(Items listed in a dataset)
────────────────

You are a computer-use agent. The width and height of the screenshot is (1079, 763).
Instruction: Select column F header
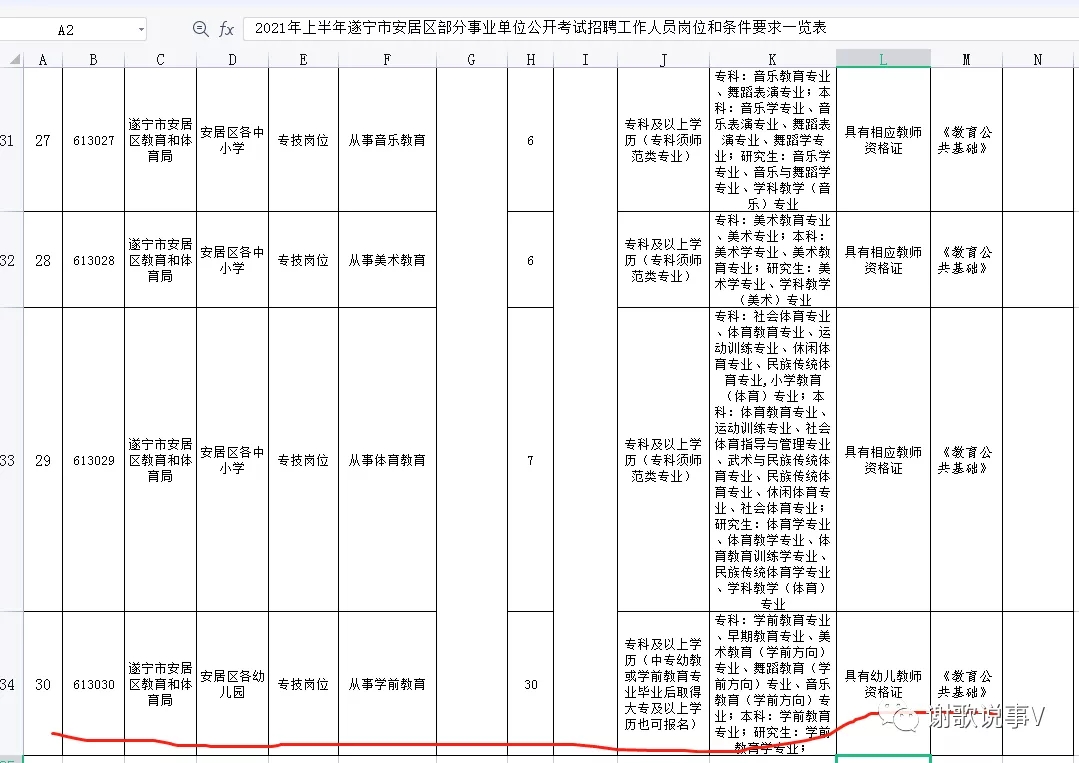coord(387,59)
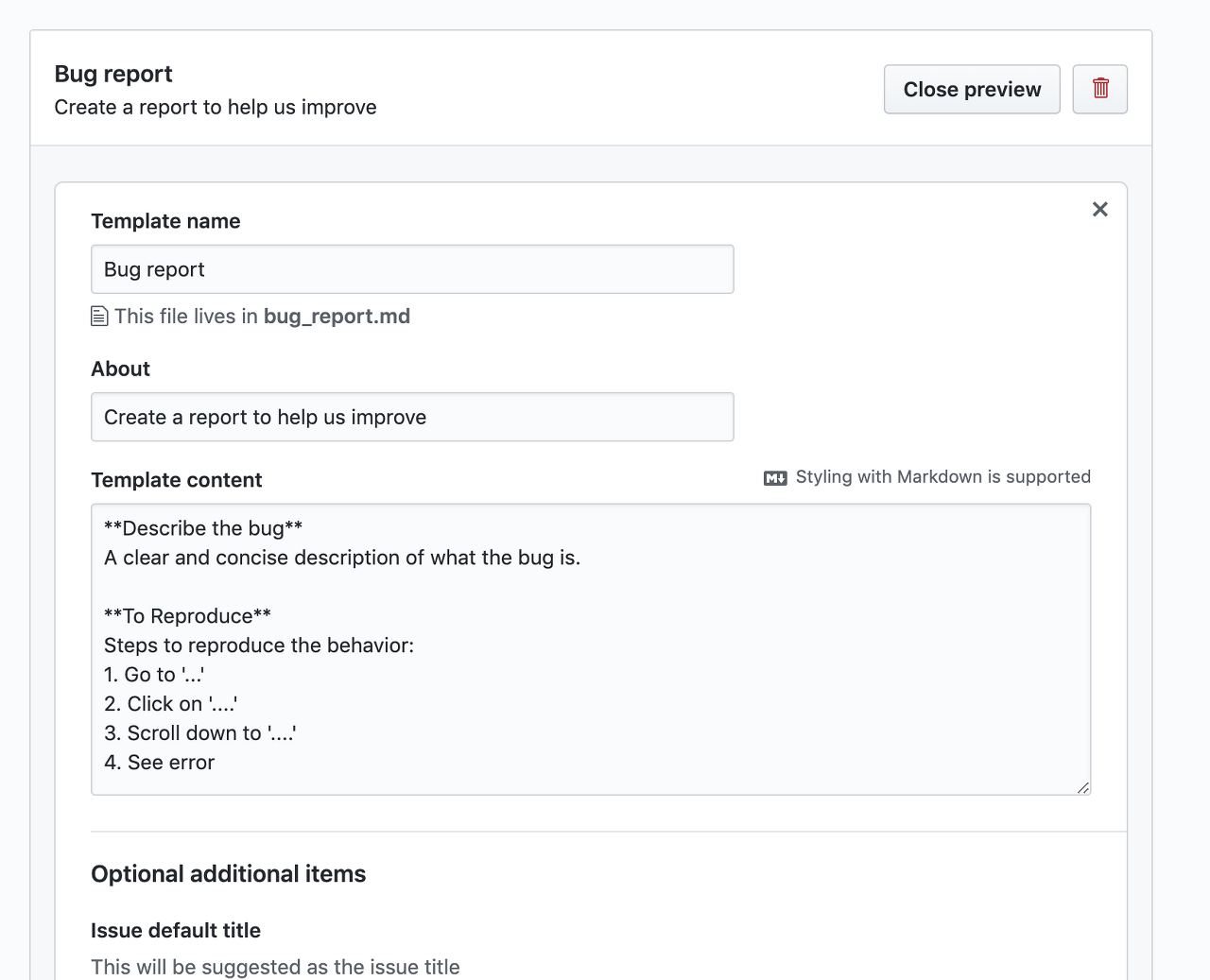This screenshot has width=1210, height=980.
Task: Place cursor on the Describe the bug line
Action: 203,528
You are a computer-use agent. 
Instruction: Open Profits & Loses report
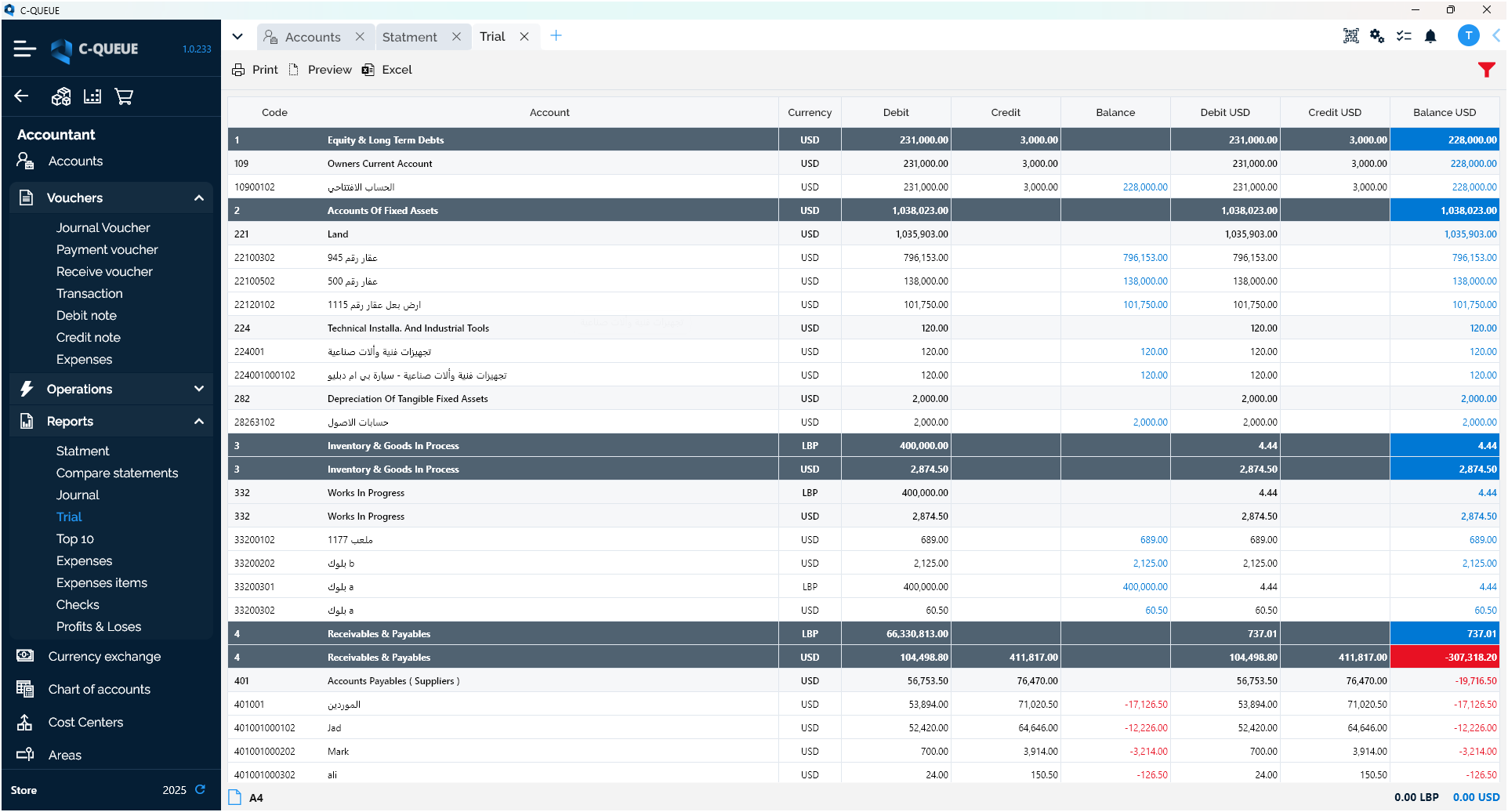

────────────────

Among the lines above, which contain the word "computer"? Copy every one.

You are a computer-use agent. The width and height of the screenshot is (1079, 763).
You are a computer-use agent. 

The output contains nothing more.